[Study material]

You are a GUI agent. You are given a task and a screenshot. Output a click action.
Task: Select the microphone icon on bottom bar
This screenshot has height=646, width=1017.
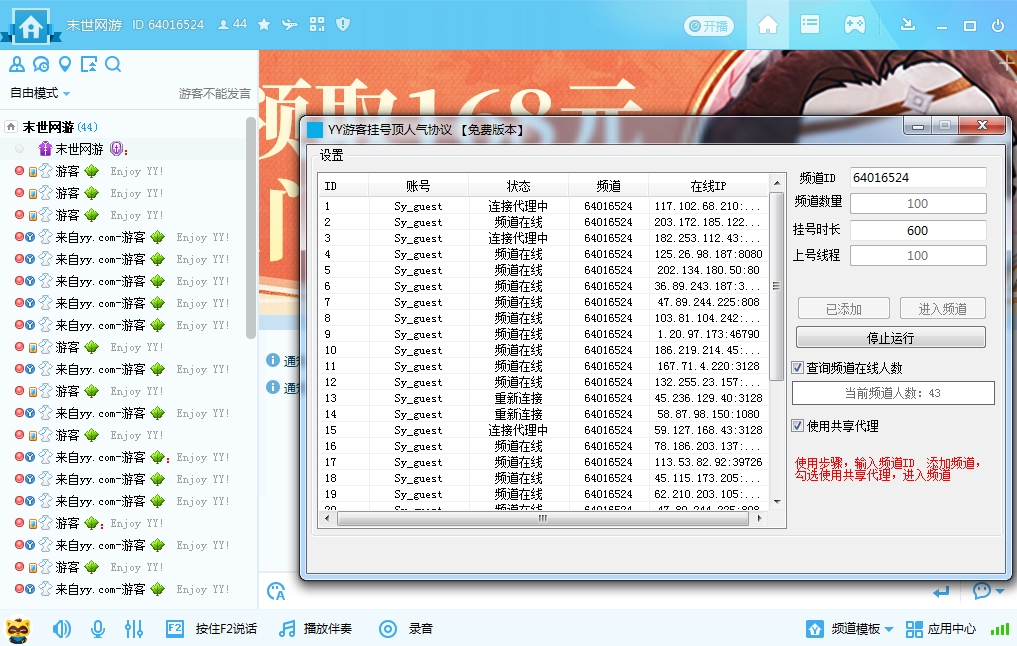tap(96, 629)
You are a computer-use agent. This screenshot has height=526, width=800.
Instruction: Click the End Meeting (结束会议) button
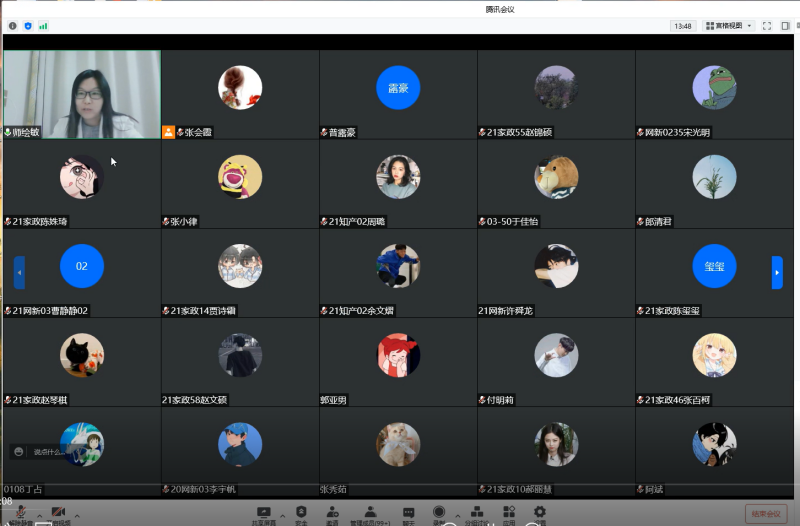pyautogui.click(x=766, y=514)
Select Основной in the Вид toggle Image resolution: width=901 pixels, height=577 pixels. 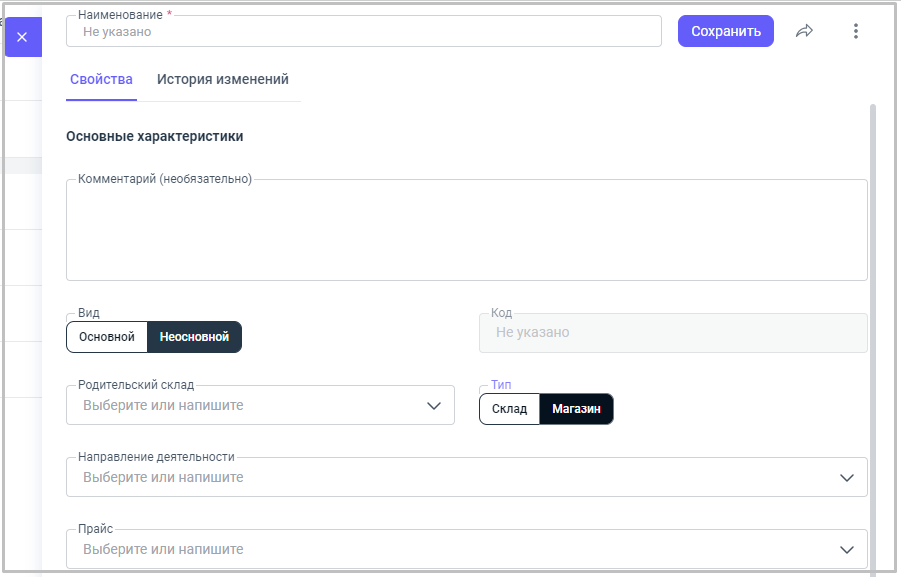pyautogui.click(x=107, y=337)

[/Study material]

- [Directions] Copy out, from the listing above, every line that contains the word "agent".

- [Answer section]
You are a GUI agent. You are given a task and a screenshot. Output a click action.
You are a computer-use agent. This screenshot has height=526, width=800.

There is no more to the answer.